Reality is not always what it appears to be, By Goldwin Emerson

Reality is not always what it appears to be

By Goldwin Emerson gandjemerson@rogers.com London Free Press Oct. 15, 2011

A few years ago, my three-year-old granddaughter, Kendra, and I went to see a statue of Jumbo in St Thomas. Jumbo was a large performing elephant who, on September 15, 1885, was being led back to his rail car. Unfortunately, on that occasion, he was struck from behind by a locomotive and was killed.

Kendra already knew this sad story of Jumbo’s fate. Conceptually, she understood that we were seeing Jumbo’s image, not a real live elephant. I asked Kendra if she would like to have her picture taken with Jumbo, and she happily agreed. After hoisting her onto the concrete platform, I told her I needed to get farther away in order to include all of Jumbo in our picture. Her anxiety increased as I crossed the street, and she began to wonder what she should do if the statue suddenly came to life. Should she run across the street for protection, or should she escape to our car?

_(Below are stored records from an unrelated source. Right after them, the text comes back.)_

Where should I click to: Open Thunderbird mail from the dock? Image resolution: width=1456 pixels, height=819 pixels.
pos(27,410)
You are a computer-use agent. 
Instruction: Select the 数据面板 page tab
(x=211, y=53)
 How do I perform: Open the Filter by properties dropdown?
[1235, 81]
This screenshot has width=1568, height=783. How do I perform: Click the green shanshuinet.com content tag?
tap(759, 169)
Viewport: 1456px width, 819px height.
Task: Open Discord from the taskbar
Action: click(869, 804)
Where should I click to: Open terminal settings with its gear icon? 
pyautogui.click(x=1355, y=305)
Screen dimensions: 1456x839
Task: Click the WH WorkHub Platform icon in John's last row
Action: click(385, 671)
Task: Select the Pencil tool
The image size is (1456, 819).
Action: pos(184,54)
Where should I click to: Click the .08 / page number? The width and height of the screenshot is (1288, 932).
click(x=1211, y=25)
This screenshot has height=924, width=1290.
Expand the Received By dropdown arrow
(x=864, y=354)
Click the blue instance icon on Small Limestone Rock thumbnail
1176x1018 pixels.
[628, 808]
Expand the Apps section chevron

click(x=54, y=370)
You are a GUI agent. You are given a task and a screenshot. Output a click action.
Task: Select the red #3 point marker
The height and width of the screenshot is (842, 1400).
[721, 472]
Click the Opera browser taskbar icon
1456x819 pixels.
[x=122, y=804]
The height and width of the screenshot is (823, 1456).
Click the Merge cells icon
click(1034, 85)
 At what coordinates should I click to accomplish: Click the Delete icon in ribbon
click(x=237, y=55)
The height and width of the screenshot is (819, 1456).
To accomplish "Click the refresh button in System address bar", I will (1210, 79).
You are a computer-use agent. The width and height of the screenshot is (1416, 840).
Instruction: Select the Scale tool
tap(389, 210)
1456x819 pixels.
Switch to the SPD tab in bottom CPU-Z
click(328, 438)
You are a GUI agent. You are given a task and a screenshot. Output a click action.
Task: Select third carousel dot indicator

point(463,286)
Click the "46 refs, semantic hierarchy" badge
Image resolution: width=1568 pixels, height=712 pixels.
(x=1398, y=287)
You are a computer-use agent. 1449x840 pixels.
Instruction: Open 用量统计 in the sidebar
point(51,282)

Could she get down off the high platform by herself? I assured her of what she already knew: Jumbo was a statue and statues are not living. Nevertheless, Kendra found comfort in repeating what I had just told her. Later, at home with her mother and grandmother, she proudly recounted her experience. She wanted these two important people to know that she had stood up on that high platform alone with Jumbo.

I tell this story because, even as adults, much of our own lives is devoted to distinguishing reality from the imaginary. We are not content to accept everything we are told even when it sounds pleasant and comforting. There are many things about our society that are designed to divert attention from reality. Some children, especially at an early age, have anxiety about ghosts, witches, and other unreal characters. A profusion of such fanciful characters appear on television, children’s movies and occasionally, in children’s books. Even more benign images of fairies, elves, Santa Claus, tooth fairies, or dinosaurs on the loose, can increase a child’s difficulties in separating reality from fantasy. For this reason, children can benefit from caring parents who help them choose constructive stories and experiences.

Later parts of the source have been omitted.